WHAT YOU WILL DO
What do the lines say, reproduced word for word, from the first of the entries below through the line bearing "Click pale blue"?
--*--
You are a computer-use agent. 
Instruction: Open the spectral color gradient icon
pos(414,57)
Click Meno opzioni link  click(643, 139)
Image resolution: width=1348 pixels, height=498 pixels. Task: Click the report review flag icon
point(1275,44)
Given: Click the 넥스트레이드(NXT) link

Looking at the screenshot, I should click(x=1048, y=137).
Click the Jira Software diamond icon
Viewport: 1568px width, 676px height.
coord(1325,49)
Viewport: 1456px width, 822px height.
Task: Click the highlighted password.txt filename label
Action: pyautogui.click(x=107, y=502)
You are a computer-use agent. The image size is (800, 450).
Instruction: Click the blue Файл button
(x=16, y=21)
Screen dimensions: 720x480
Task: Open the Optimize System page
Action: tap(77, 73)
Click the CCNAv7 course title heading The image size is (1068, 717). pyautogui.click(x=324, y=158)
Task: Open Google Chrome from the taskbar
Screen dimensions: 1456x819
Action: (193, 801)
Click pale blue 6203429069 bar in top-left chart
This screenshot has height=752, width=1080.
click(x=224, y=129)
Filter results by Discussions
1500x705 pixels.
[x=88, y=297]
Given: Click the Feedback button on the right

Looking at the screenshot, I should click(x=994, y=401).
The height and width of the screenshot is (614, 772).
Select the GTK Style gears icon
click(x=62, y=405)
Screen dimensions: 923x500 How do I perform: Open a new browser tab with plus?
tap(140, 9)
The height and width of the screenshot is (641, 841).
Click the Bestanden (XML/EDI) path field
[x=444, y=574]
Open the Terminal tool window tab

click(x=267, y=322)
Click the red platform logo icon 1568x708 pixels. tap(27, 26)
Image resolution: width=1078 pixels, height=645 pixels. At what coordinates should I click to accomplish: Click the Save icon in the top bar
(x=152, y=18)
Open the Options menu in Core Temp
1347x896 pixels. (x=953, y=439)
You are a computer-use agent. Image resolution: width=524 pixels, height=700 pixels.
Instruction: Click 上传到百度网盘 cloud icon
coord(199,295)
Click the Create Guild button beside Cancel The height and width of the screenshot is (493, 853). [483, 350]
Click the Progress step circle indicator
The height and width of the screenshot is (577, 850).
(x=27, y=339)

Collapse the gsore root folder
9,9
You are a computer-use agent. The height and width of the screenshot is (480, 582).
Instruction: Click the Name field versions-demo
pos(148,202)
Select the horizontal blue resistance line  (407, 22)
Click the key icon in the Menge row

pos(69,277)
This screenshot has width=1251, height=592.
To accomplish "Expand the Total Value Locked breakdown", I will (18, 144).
--*--
EXPECTED ANSWER
You are a computer-use agent. 
Instruction: Open the spectral color gradient icon
pos(414,57)
Click Meno opzioni link  click(643, 139)
Image resolution: width=1348 pixels, height=498 pixels. Task: Click the report review flag icon
point(1275,44)
Given: Click the 넥스트레이드(NXT) link

Looking at the screenshot, I should click(x=1048, y=137).
Click the Jira Software diamond icon
Viewport: 1568px width, 676px height.
coord(1325,49)
Viewport: 1456px width, 822px height.
Task: Click the highlighted password.txt filename label
Action: pyautogui.click(x=107, y=502)
You are a computer-use agent. The image size is (800, 450).
Instruction: Click the blue Файл button
(x=16, y=21)
Screen dimensions: 720x480
Task: Open the Optimize System page
Action: tap(77, 73)
Click the CCNAv7 course title heading The image size is (1068, 717). pyautogui.click(x=324, y=158)
Task: Open Google Chrome from the taskbar
Screen dimensions: 1456x819
Action: (193, 801)
Click pale blue 6203429069 bar in top-left chart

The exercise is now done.